肖祁寒放下筷子,终于看了一眼眼前的这个姑娘。
她和沈星风长得很像,从外表来看,没有人会怀疑她和沈星血浓于水的关系。
肖祁寒有时候也想安慰自己,是他自己多心了。
可是他无法说服自己,沈碎瑶身上存在的矛盾点。
肖祁寒:“其实我怀疑不怀疑,并不重要,这是将军府,星风当家做主,他的家事,我不便插手。他既然认定你是他妹妹,我自然也会把你当妹妹的。”
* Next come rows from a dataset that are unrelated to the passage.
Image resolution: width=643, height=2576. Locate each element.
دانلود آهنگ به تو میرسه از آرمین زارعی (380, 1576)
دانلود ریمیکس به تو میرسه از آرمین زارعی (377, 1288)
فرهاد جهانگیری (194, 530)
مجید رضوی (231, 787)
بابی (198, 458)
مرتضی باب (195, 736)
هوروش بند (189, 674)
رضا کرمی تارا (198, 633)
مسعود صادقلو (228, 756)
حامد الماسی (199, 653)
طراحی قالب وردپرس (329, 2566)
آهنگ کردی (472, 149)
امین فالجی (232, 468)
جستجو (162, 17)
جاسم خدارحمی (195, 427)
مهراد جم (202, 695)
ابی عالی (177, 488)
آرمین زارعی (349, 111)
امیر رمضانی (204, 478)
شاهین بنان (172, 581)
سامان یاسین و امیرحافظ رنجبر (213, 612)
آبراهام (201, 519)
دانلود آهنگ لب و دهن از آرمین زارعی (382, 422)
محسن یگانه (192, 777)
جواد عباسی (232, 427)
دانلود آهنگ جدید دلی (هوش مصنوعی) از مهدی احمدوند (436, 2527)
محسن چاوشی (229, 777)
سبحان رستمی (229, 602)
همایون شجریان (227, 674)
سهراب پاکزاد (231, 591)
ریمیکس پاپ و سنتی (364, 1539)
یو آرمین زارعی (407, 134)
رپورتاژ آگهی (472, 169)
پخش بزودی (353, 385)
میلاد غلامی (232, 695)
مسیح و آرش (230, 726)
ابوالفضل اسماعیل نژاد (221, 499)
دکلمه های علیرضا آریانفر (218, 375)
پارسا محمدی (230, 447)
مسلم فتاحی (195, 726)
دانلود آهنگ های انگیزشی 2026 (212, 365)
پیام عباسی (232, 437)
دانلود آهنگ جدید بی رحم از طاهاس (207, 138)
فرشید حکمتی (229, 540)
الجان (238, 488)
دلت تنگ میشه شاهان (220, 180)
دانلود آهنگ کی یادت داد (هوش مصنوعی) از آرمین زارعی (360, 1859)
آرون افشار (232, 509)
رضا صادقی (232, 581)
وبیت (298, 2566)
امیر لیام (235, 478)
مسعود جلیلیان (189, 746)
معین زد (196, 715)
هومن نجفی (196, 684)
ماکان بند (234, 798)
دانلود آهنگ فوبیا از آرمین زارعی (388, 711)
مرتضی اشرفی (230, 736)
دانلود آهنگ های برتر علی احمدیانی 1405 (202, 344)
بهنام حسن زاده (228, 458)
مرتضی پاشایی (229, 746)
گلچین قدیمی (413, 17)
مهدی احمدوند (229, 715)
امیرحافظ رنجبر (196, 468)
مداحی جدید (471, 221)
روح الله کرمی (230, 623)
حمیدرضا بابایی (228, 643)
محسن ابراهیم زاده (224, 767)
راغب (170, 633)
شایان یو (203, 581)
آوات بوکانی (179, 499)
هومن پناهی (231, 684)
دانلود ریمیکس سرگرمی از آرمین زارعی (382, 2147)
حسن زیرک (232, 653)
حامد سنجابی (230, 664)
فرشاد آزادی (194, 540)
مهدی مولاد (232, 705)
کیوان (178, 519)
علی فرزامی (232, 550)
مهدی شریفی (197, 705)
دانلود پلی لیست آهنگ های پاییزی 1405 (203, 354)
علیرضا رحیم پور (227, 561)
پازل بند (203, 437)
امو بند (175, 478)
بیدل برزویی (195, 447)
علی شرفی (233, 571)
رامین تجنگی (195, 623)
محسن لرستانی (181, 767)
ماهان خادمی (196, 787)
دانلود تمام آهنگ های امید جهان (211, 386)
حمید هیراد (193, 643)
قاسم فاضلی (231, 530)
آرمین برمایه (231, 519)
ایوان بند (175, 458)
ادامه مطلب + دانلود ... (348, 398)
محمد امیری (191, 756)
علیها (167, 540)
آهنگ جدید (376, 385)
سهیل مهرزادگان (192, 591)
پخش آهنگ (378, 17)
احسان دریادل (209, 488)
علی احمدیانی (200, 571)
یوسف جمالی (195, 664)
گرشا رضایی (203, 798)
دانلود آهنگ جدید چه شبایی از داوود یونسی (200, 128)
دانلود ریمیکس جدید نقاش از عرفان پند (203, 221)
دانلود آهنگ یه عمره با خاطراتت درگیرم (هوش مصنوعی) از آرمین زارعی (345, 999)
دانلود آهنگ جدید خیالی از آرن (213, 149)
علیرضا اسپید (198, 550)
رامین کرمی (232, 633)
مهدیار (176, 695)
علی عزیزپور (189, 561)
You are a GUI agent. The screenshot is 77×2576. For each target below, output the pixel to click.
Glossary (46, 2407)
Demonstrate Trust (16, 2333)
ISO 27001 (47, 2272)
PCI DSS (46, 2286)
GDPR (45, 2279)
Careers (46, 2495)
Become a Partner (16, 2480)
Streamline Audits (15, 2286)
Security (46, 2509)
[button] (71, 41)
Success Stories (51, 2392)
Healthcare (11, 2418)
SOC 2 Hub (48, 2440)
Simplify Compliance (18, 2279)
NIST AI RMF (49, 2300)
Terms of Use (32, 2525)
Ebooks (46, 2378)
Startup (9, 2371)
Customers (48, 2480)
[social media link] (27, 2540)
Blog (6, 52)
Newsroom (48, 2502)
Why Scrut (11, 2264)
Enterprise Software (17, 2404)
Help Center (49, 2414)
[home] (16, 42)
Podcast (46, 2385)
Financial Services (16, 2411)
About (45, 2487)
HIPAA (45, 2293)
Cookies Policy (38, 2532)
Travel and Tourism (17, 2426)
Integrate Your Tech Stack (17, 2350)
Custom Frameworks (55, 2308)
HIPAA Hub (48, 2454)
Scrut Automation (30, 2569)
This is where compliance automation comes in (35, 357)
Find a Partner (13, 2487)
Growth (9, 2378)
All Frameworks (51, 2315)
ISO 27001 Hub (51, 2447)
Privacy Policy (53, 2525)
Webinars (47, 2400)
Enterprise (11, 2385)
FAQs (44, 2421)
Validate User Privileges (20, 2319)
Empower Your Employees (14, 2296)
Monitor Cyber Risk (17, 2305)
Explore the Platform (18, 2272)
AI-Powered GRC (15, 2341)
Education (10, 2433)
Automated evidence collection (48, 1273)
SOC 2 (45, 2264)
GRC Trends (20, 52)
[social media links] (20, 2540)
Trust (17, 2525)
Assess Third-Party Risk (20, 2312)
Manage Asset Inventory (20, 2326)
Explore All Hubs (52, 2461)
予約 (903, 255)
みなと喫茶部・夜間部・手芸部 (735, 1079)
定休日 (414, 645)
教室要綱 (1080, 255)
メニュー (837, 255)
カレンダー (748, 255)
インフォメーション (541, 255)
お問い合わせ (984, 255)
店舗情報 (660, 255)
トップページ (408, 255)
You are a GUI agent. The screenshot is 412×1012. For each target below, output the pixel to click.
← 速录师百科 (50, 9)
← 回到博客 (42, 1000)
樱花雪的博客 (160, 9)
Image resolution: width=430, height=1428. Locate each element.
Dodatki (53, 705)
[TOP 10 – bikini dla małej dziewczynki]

沈碎瑶紧绷着的肩膀,在听到这话时,微微的放松了一些。
肖祁寒重新看她:“只是有一点,星风的安全,是我的底线。谁敢打他的主意,我一定不会轻饶了他。”
沈碎瑶的眼睛,微微的僵了一下。
她捏紧了筷子,轻笑:“自然,她是我哥哥,是我最后的亲人了。我当然希望哥哥平安。”
肖祁寒:“我用完了,去看看你哥哥。”
回到房间,沈星风已经起了。
“你没把碎瑶怎么样吧。”
肖祁寒笑:“我一个大男人,还会刁难她一个小姑娘吗?”
他走了过去,替沈星风穿衣服,目光看到挂在沈星风腰上的那块令牌,伸手拿了过去,“这个,就暂时先放在我这里吧。”
“这是允应慎给我的。”
肖祁寒:“我知道,我帮你收着。你毛手毛脚的,万一丢了就不好了。”
“行。”
肖祁寒原本以为沈碎瑶的目的在这块令牌上,因此暗暗留了心,甚至有心试探过几次。
可令肖祁寒有些奇怪的是,自从上次的事情后,沈碎瑶就再也没有打过这块令牌的念头。
每日和沈星风放风筝,骑马,读书写字,兄妹关系愈加和睦。
肖祁寒心里纳闷。
难道真的是自己多心了吗?
转眼,便是五月端午节。
沈星风一早就命府上才买糯米和雄黄酒,吆喝一帮人过来包粽子,过端午。
众人在沈星风的小院里忙的热火朝天。
沈星风手巧,肖祁寒也是心细之人,沈碎瑶和她的丫头又是女儿家,包出来的粽子都不差。
可三个暗卫却是难为坏了。
平日握惯了冷兵刀刃的,要他们包粽子,一个个都不行了。
和风和细雨挤在一起菜鸡互啄的互相指导,明阑形单影只,盯着粽叶只会发呆。
沈星风见这院子就明阑一个人孤零零的,不仅想起了顾十四。
他悄声问肖祁寒:“哎,你说明阑都这么大了,也是个男人,他怎么能清心寡欲成这样?他莫非是和尚转世,对那种事不欢喜?”
肖祁寒:“不开窍罢了,是男人哪有不喜欢的。”
沈星风撇撇嘴:“指望他把顾十四唤醒,还不知道猴年马月呢!”
“我今晚要帮帮他。”
肖祁寒:“怎么帮?”
“今晚要喝雄黄酒,我给他加点料。”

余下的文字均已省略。